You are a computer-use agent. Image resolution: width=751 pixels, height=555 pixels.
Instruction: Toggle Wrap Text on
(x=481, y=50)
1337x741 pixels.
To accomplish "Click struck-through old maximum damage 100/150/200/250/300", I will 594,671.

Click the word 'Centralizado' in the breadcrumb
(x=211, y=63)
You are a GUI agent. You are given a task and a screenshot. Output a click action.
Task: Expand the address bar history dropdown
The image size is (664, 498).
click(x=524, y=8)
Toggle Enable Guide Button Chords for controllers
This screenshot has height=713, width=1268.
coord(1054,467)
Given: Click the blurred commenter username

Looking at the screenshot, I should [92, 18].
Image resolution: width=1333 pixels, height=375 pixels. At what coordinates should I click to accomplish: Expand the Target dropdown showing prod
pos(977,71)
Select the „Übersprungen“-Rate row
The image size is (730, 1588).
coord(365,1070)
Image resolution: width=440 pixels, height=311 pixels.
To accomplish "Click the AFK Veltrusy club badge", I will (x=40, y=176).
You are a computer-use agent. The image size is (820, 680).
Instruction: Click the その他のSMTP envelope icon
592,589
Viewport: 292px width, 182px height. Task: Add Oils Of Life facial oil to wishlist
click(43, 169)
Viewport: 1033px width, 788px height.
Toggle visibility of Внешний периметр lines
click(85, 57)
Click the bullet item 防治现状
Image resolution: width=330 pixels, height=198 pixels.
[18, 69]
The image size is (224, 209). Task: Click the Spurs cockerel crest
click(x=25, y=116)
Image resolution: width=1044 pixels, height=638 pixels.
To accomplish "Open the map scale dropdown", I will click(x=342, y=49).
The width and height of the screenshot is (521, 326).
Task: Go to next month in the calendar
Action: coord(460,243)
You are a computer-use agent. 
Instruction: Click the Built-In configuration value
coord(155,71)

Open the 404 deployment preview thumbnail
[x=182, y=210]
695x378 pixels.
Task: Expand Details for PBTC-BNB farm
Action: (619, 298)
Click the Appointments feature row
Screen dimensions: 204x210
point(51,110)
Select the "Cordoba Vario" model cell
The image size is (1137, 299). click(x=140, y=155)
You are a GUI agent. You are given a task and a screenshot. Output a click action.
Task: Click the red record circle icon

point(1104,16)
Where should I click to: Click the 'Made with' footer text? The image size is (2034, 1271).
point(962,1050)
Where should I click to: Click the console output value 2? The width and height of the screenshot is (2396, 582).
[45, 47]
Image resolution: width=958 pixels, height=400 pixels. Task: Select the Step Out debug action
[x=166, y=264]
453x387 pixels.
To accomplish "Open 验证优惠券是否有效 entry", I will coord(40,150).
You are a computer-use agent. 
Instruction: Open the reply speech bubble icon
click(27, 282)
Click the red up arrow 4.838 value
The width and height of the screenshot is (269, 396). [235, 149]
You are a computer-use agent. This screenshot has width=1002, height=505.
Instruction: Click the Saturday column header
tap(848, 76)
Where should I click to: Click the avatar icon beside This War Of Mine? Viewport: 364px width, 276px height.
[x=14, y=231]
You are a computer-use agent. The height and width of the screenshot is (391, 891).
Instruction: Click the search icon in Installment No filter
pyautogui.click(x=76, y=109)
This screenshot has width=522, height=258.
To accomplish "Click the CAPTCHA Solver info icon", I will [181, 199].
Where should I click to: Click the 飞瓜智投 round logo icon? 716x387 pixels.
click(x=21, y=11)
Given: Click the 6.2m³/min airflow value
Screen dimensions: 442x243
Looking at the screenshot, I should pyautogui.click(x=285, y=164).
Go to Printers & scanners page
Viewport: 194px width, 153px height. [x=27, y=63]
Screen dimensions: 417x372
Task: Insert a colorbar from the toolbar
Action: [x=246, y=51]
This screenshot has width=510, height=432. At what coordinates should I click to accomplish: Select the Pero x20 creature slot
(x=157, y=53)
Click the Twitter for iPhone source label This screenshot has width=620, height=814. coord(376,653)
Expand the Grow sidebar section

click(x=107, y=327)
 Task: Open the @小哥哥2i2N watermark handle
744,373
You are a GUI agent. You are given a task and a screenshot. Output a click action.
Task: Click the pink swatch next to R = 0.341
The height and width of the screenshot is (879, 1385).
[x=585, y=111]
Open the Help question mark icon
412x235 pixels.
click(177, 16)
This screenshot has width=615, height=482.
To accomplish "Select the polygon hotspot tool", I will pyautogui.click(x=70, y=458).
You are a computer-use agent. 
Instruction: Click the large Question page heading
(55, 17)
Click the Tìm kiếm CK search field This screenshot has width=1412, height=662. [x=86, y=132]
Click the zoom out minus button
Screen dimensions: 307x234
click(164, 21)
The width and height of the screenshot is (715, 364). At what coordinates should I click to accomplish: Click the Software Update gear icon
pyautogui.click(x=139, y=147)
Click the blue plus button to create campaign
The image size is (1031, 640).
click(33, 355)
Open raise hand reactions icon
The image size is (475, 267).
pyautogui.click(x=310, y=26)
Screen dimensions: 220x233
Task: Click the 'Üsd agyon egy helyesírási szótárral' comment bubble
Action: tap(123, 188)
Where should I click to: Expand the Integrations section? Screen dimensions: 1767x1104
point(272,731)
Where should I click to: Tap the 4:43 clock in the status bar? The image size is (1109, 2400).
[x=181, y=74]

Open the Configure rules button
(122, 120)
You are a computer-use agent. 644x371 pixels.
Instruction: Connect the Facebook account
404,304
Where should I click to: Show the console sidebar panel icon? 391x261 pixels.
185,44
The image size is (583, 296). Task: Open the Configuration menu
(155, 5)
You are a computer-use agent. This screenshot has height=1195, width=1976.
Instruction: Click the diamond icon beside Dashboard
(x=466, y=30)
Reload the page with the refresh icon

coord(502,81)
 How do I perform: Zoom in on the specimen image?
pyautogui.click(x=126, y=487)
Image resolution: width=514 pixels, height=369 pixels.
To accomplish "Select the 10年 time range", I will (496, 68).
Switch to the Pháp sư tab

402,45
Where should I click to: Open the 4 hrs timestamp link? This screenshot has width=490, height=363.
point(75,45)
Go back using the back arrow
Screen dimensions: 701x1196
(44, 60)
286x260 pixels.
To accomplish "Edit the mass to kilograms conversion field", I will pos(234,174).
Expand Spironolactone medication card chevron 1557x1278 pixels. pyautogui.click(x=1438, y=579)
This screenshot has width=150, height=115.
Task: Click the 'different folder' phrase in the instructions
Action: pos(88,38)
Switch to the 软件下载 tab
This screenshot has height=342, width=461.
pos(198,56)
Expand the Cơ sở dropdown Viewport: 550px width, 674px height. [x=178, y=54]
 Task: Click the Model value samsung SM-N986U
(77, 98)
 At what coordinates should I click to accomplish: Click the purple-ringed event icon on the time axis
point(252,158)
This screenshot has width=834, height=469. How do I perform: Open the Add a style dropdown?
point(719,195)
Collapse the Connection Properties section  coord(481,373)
====
* Your goal *
Every record above needs to be repeated word for word.

* Answer box *
You are a computer-use agent. Image resolution: width=751 pixels, height=555 pixels.
Instruction: Toggle Wrap Text on
(x=481, y=50)
1337x741 pixels.
To accomplish "Click struck-through old maximum damage 100/150/200/250/300", I will 594,671.

Click the word 'Centralizado' in the breadcrumb
(x=211, y=63)
You are a GUI agent. You are given a task and a screenshot. Output a click action.
Task: Expand the address bar history dropdown
The image size is (664, 498).
click(x=524, y=8)
Toggle Enable Guide Button Chords for controllers
This screenshot has height=713, width=1268.
coord(1054,467)
Given: Click the blurred commenter username

Looking at the screenshot, I should [92, 18].
Image resolution: width=1333 pixels, height=375 pixels. At what coordinates should I click to accomplish: Expand the Target dropdown showing prod
pos(977,71)
Select the „Übersprungen“-Rate row
The image size is (730, 1588).
coord(365,1070)
Image resolution: width=440 pixels, height=311 pixels.
To accomplish "Click the AFK Veltrusy club badge", I will (x=40, y=176).
You are a computer-use agent. The image size is (820, 680).
Instruction: Click the その他のSMTP envelope icon
592,589
Viewport: 292px width, 182px height. Task: Add Oils Of Life facial oil to wishlist
click(43, 169)
Viewport: 1033px width, 788px height.
Toggle visibility of Внешний периметр lines
click(85, 57)
Click the bullet item 防治现状
Image resolution: width=330 pixels, height=198 pixels.
[18, 69]
The image size is (224, 209). Task: Click the Spurs cockerel crest
click(x=25, y=116)
Image resolution: width=1044 pixels, height=638 pixels.
To accomplish "Open the map scale dropdown", I will click(x=342, y=49).
The width and height of the screenshot is (521, 326).
Task: Go to next month in the calendar
Action: coord(460,243)
You are a computer-use agent. 
Instruction: Click the Built-In configuration value
coord(155,71)

Open the 404 deployment preview thumbnail
[x=182, y=210]
695x378 pixels.
Task: Expand Details for PBTC-BNB farm
Action: (619, 298)
Click the Appointments feature row
Screen dimensions: 204x210
point(51,110)
Select the "Cordoba Vario" model cell
The image size is (1137, 299). click(x=140, y=155)
You are a GUI agent. You are given a task and a screenshot. Output a click action.
Task: Click the red record circle icon

point(1104,16)
Where should I click to: Click the 'Made with' footer text? The image size is (2034, 1271).
point(962,1050)
Where should I click to: Click the console output value 2? The width and height of the screenshot is (2396, 582).
[45, 47]
Image resolution: width=958 pixels, height=400 pixels. Task: Select the Step Out debug action
[x=166, y=264]
453x387 pixels.
To accomplish "Open 验证优惠券是否有效 entry", I will coord(40,150).
You are a computer-use agent. 
Instruction: Open the reply speech bubble icon
click(27, 282)
Click the red up arrow 4.838 value
The width and height of the screenshot is (269, 396). [235, 149]
You are a computer-use agent. This screenshot has width=1002, height=505.
Instruction: Click the Saturday column header
tap(848, 76)
Where should I click to: Click the avatar icon beside This War Of Mine? Viewport: 364px width, 276px height.
[x=14, y=231]
You are a computer-use agent. The height and width of the screenshot is (391, 891).
Instruction: Click the search icon in Installment No filter
pyautogui.click(x=76, y=109)
This screenshot has width=522, height=258.
To accomplish "Click the CAPTCHA Solver info icon", I will [181, 199].
Where should I click to: Click the 飞瓜智投 round logo icon? 716x387 pixels.
click(x=21, y=11)
Given: Click the 6.2m³/min airflow value
Screen dimensions: 442x243
Looking at the screenshot, I should pyautogui.click(x=285, y=164).
Go to Printers & scanners page
Viewport: 194px width, 153px height. [x=27, y=63]
Screen dimensions: 417x372
Task: Insert a colorbar from the toolbar
Action: [x=246, y=51]
This screenshot has width=510, height=432. At what coordinates should I click to accomplish: Select the Pero x20 creature slot
(x=157, y=53)
Click the Twitter for iPhone source label This screenshot has width=620, height=814. coord(376,653)
Expand the Grow sidebar section

click(x=107, y=327)
 Task: Open the @小哥哥2i2N watermark handle
744,373
You are a GUI agent. You are given a task and a screenshot. Output a click action.
Task: Click the pink swatch next to R = 0.341
The height and width of the screenshot is (879, 1385).
[x=585, y=111]
Open the Help question mark icon
412x235 pixels.
click(177, 16)
This screenshot has width=615, height=482.
To accomplish "Select the polygon hotspot tool", I will pyautogui.click(x=70, y=458).
You are a computer-use agent. 
Instruction: Click the large Question page heading
(55, 17)
Click the Tìm kiếm CK search field This screenshot has width=1412, height=662. [x=86, y=132]
Click the zoom out minus button
Screen dimensions: 307x234
click(164, 21)
The width and height of the screenshot is (715, 364). At what coordinates should I click to accomplish: Click the Software Update gear icon
pyautogui.click(x=139, y=147)
Click the blue plus button to create campaign
The image size is (1031, 640).
click(33, 355)
Open raise hand reactions icon
The image size is (475, 267).
pyautogui.click(x=310, y=26)
Screen dimensions: 220x233
Task: Click the 'Üsd agyon egy helyesírási szótárral' comment bubble
Action: tap(123, 188)
Where should I click to: Expand the Integrations section? Screen dimensions: 1767x1104
point(272,731)
Where should I click to: Tap the 4:43 clock in the status bar? The image size is (1109, 2400).
[x=181, y=74]

Open the Configure rules button
(122, 120)
You are a computer-use agent. 644x371 pixels.
Instruction: Connect the Facebook account
404,304
Where should I click to: Show the console sidebar panel icon? 391x261 pixels.
185,44
The image size is (583, 296). Task: Open the Configuration menu
(155, 5)
You are a computer-use agent. This screenshot has height=1195, width=1976.
Instruction: Click the diamond icon beside Dashboard
(x=466, y=30)
Reload the page with the refresh icon

coord(502,81)
 How do I perform: Zoom in on the specimen image?
pyautogui.click(x=126, y=487)
Image resolution: width=514 pixels, height=369 pixels.
To accomplish "Select the 10年 time range", I will (496, 68).
Switch to the Pháp sư tab

402,45
Where should I click to: Open the 4 hrs timestamp link? This screenshot has width=490, height=363.
point(75,45)
Go back using the back arrow
Screen dimensions: 701x1196
(44, 60)
286x260 pixels.
To accomplish "Edit the mass to kilograms conversion field", I will pos(234,174).
Expand Spironolactone medication card chevron 1557x1278 pixels. pyautogui.click(x=1438, y=579)
This screenshot has width=150, height=115.
Task: Click the 'different folder' phrase in the instructions
Action: pos(88,38)
Switch to the 软件下载 tab
This screenshot has height=342, width=461.
pos(198,56)
Expand the Cơ sở dropdown Viewport: 550px width, 674px height. [x=178, y=54]
 Task: Click the Model value samsung SM-N986U
(77, 98)
 At what coordinates should I click to accomplish: Click the purple-ringed event icon on the time axis
point(252,158)
This screenshot has width=834, height=469. How do I perform: Open the Add a style dropdown?
point(719,195)
Collapse the Connection Properties section  coord(481,373)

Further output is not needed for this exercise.